Johnson County officials like the idea, but won't commit money to U.S. 70 coalition
By Andrew Bell
Published in News on April 27, 2007 1:45 PM
Johnston County has said it will not be part of a coalition designed to have a say in the future of the U.S. 70 Corridor.
When the U.S. 70 Corridor Commission began working to get the highway higher on the state's funding priorities, members agreed that local governments along the four-lane needed "one vision, one voice," to be successful.
But in the year since the commission formed, one voice has been absent from the meetings and decision-making process -- Johnston County's.
Wayne County Manager Lee Smith, who helped spearhead the formation of the group, said he hopes Johnston leaders will eventually see the benefits of their county becoming a member.
"We've never been given an official position, and I'm puzzled by it. We think they have just as much to gain from it. Even though they have a lot of momentum with the Clayton bypass, they still have a lot of highway with access issues," Smith said.
Smith is nearing the completion of an analysis of the group's work over the past year and its plans for the next year. Some of the accomplishments include creating a Web site, developing an access management study and developing a coordinated strategy with the state Department of Transportation. Next year, commission members are looking to create a corridor master plan and to continue access management projects, such as the directional crossover built at U.S. 70 East and Beston Road.
After seeing the results of the first year's work, Smith said he hopes Johnston officials will see why they should join the commission's efforts.
But Johnston officials have indicated no desire to do so. Not that they aren't interested in seeing the commission succeed, but they don't see how their county will benefit from being a part of the commission.
"The board chose not to be a paying partner," Johnston County Manager Rick Hester said. "It's not negative or adversarial. We just have funds tied up in other organizations."
Last year, Wayne, Lenoir, Craven and Carteret counties each contributed at least $20,000 to help pay for a consultant to lead the project. The cities of Goldsboro and Kinston, along with the Eastern Region development organization, also pledged their financial support. All will be asked for more money as the project enters its second year.
Hester said he understands the need for the U.S. 70 Commission, but Johnston is heavily involved, physically and monetarily, in the local rural transportation planning organization, the Capital Area Metropolitan Organization and its own challenges with U.S. 70.

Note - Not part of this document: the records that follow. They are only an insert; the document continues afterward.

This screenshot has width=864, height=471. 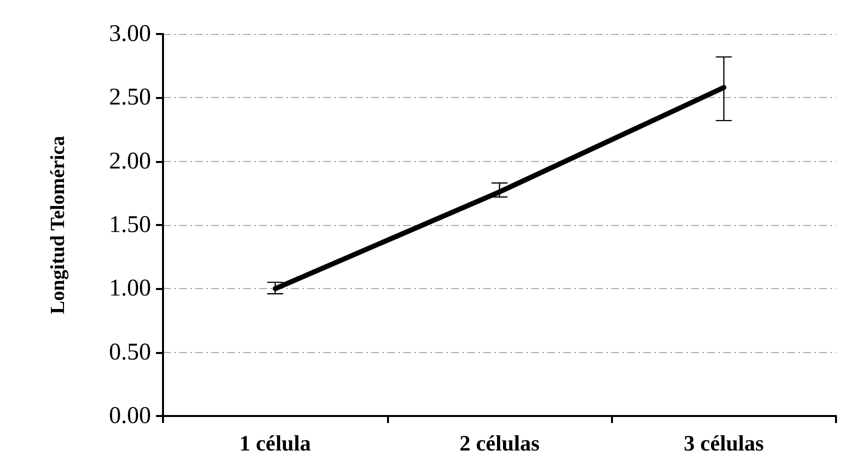 I want to click on y-tick-label: 0.50, so click(x=130, y=352).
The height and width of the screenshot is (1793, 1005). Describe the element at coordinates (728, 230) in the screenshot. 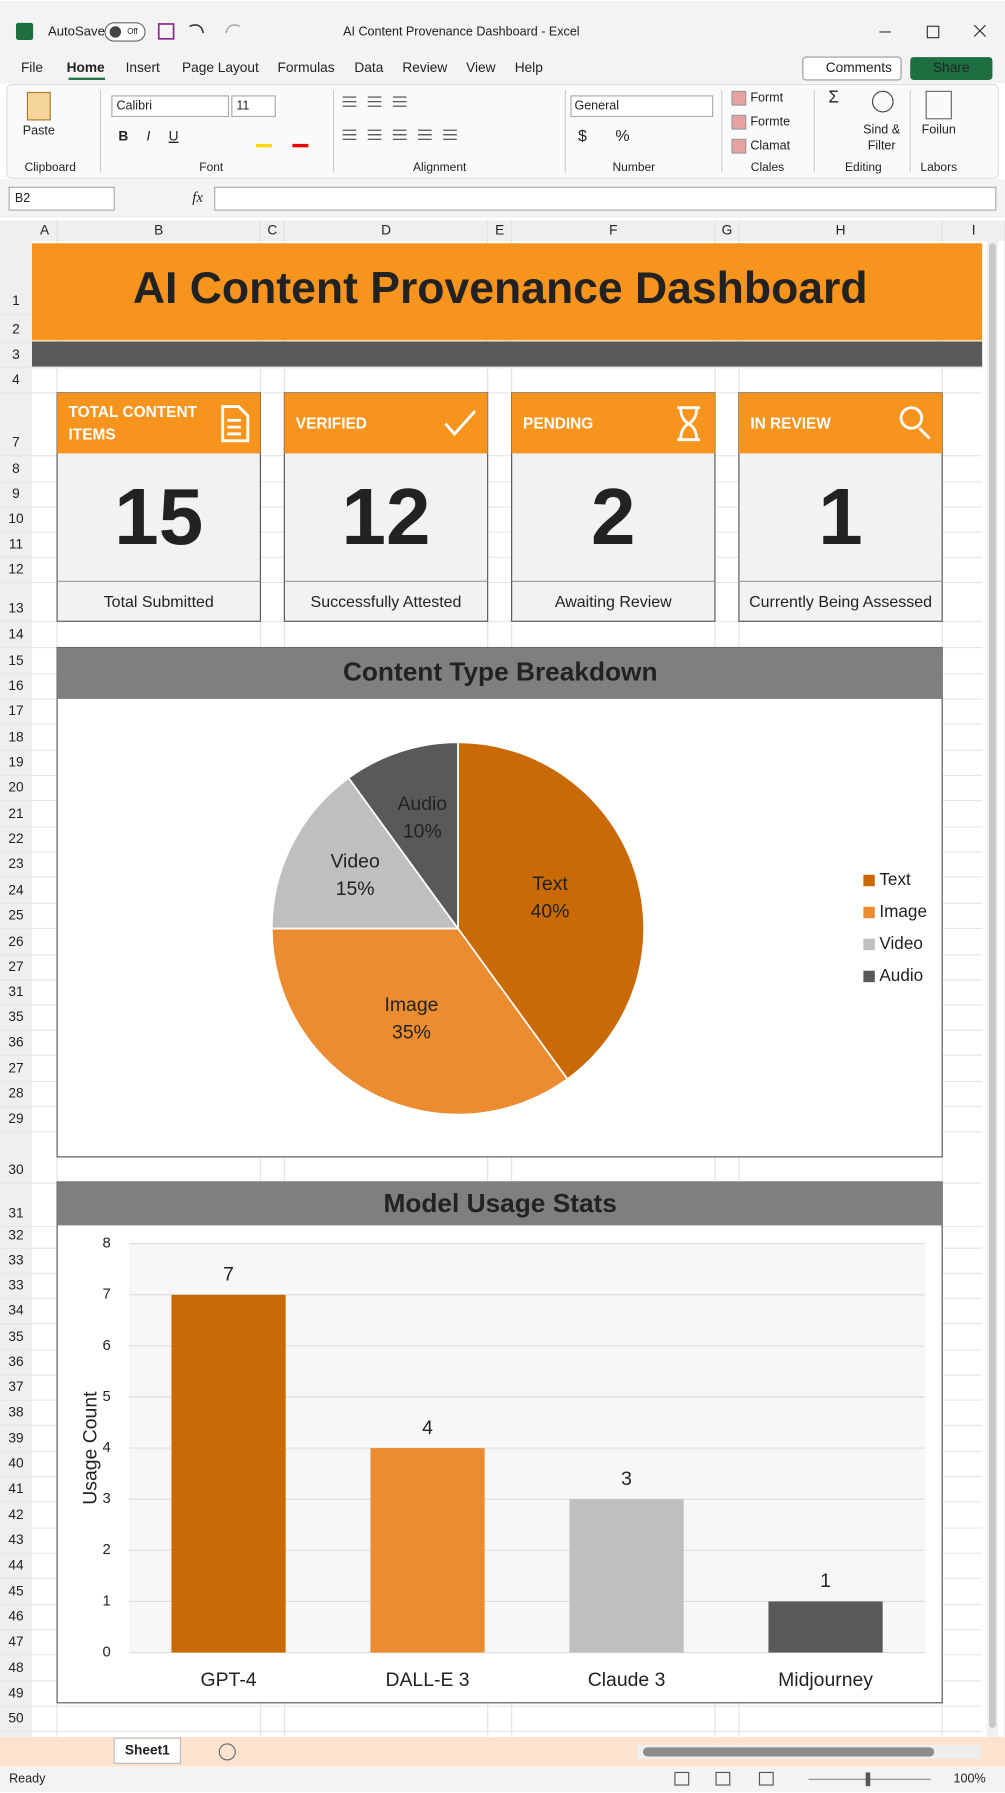

I see `column-header: G` at that location.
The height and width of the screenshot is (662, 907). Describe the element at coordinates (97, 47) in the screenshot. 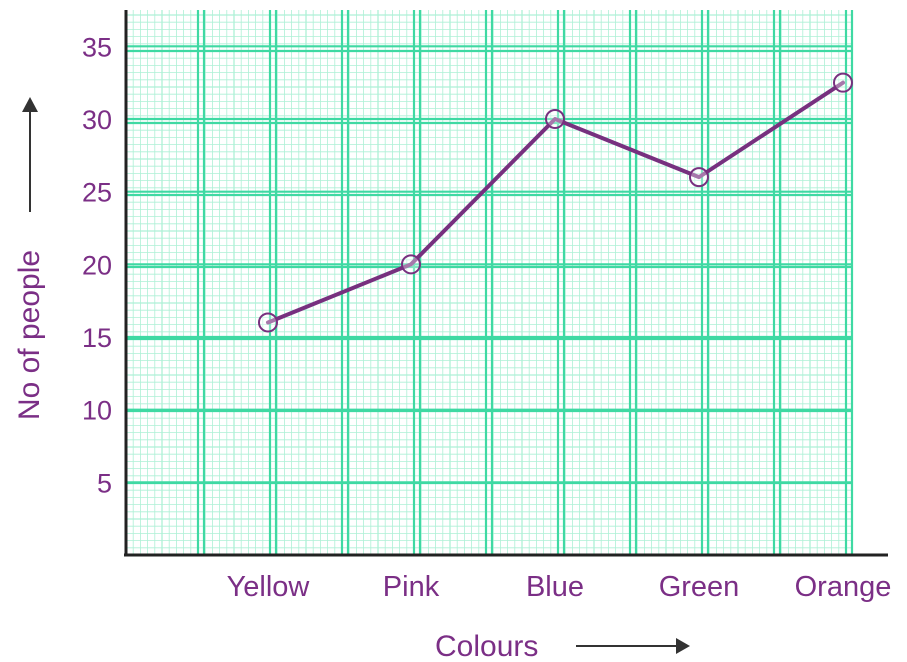

I see `y-tick-label: 35` at that location.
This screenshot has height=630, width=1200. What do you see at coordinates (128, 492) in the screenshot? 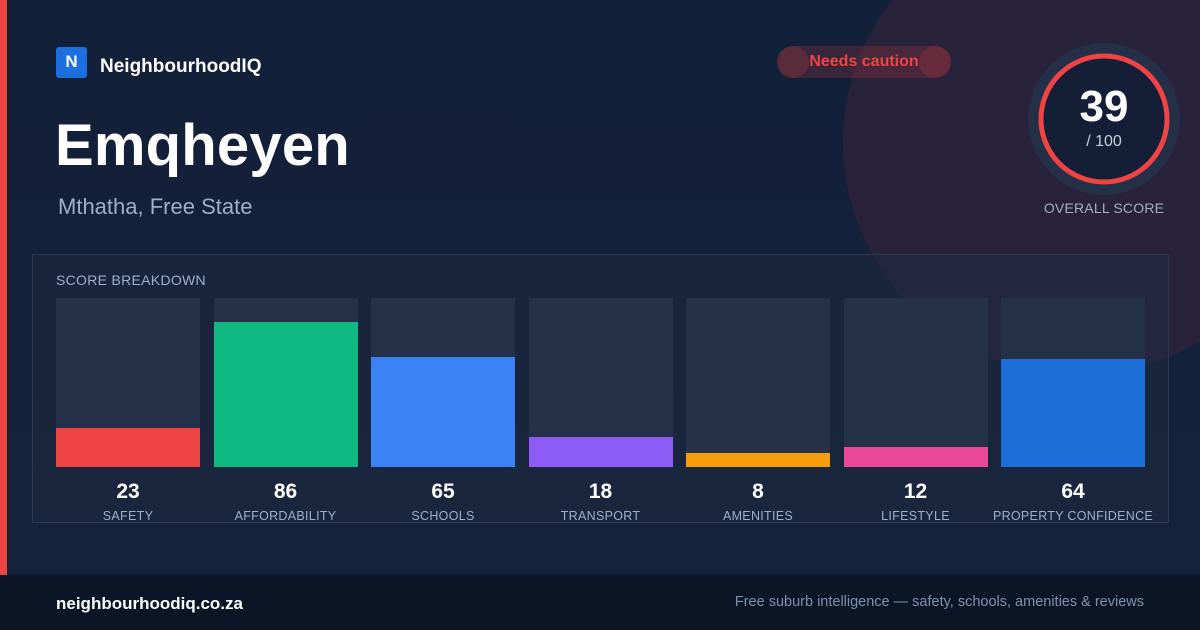
I see `bar-value-safety: 23` at bounding box center [128, 492].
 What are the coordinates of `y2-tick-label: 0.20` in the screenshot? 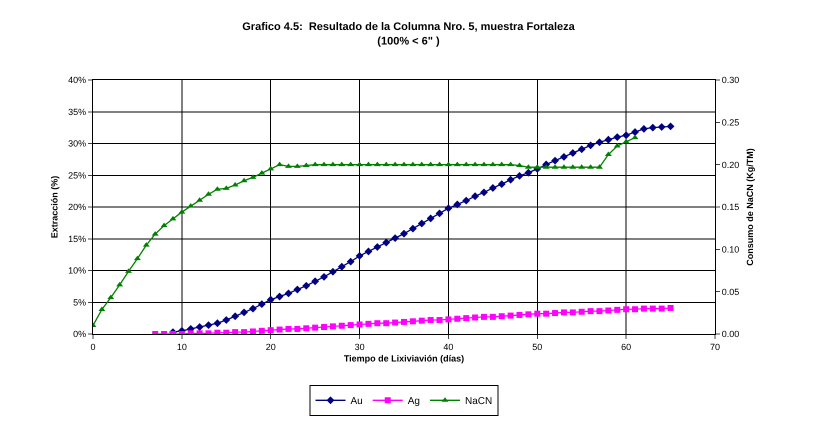 It's located at (731, 165).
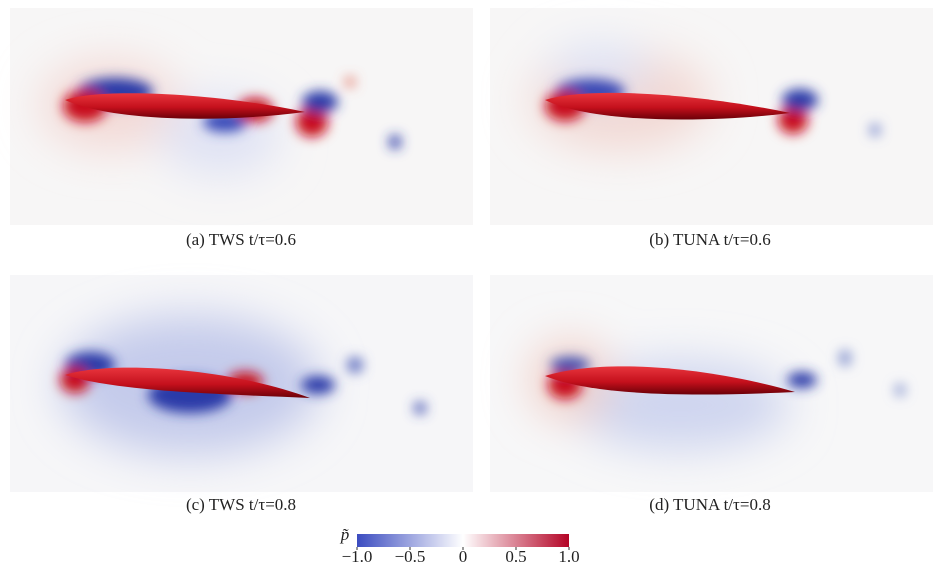 Image resolution: width=939 pixels, height=572 pixels. Describe the element at coordinates (345, 534) in the screenshot. I see `colorbar-label: p̃` at that location.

One of those challenges is the completion of the Clayton bypass, Johnston Commission Chairman Cookie Pope said. But each passing day marks more progress for the project.
Wendi Johnson, NCDOT division construction engineer, said the Clayton bypass's original schedule called for the project to be 30 percent complete by this stage, but thanks to fair weather and skilled crews, she said it is 65 percent complete.
That success makes the U.S. 70 Corridor Commission less of a priority, Mrs. Pope said.
"Speaking for myself, I'm satisfied with the new 70 bypass. At some point in time, we may join, but we've had a good working relationship with DOT and we're happy with what we've got," she said.
But Smith said he believes the work being done by the commission could be part of the reason progress is being made in Johnston. With a majority of the entities along the corridor supporting the same cause, commission members have said they believe state transportation officials are seeing that supporting U.S. 70 is a worthwhile effort.
And although Johnston hasn't put local dollars into the project, Hester said the county does support the commission's efforts.
"Just because we're not involved doesn't mean we don't think it's important," he said.